Food insecure households are mostly large families, including under-5 children as well as vulnerable members such as pregnant/lactating women and chronically sick individuals. In Osh and Jalalabad oblasts, they are likely to have suffered heavy damage to their housing. Rural food insecure households own less land and animals. Urban food insecure households often lack regular employment or a steady source of income. The main livelihood characteristics of food insecure households are summarized in Table 10.

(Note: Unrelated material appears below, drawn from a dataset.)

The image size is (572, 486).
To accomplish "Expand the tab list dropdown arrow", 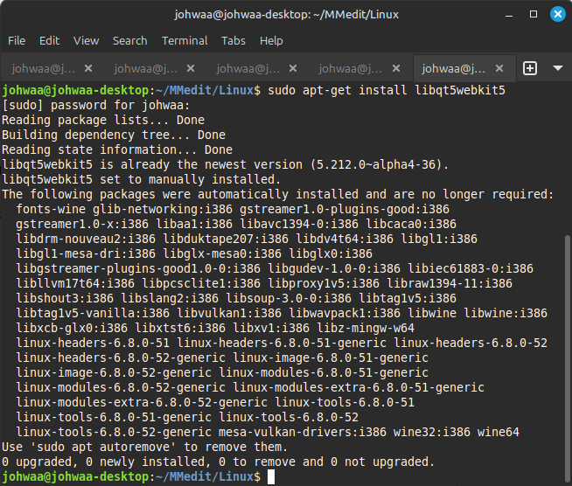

Table 10: Kyrgyzstan - Main livelihood characteristics of food insecure households

Livelihood assets Characteristics of food insecure households
Human and social
  • Headed by an adult older than 60 years of age, especially if woman
  • Include under-5 children, pregnant or lactating woman, and/or chronically sick  member(s);
  • Large family size (7 or more) – 3 or more children
Physical and natural
  • IDP: house destroyed or severely damaged by violence last April or in June;  also living in temporary shelter/tent in their house compound;
  • Likely to use wood or animal dung as main cooking fuel;
  • No food stocks, or stocks for less than 2 weeks;
  • No access to garden or land for cultivation and to fertilizer;
  • Lost/decreased harvest and low duration for own consumption (3 months or  less) for those who can cultivate;
  • No animals (may have been lost in recent unrest) or less than 9 poultry, less  than 9 sheep, less than 4 cattle;
  • No/small stocks of animal fodder/feed
  • No (may have been lost in recent unrest) petty trade stock, or shop
  • Impaired access to markets and/or to workplaces
Financial assets
  • Only 1 member able to earn cash;
  • Loss of life or health problems of a bread-winner;
  • Reliance on charity, sale of crops, sale of vegetables, irregular unskilled wage  labour and pensions/allowances as main sources of cash and income,  providing low, unreliable and/or unsustainable income.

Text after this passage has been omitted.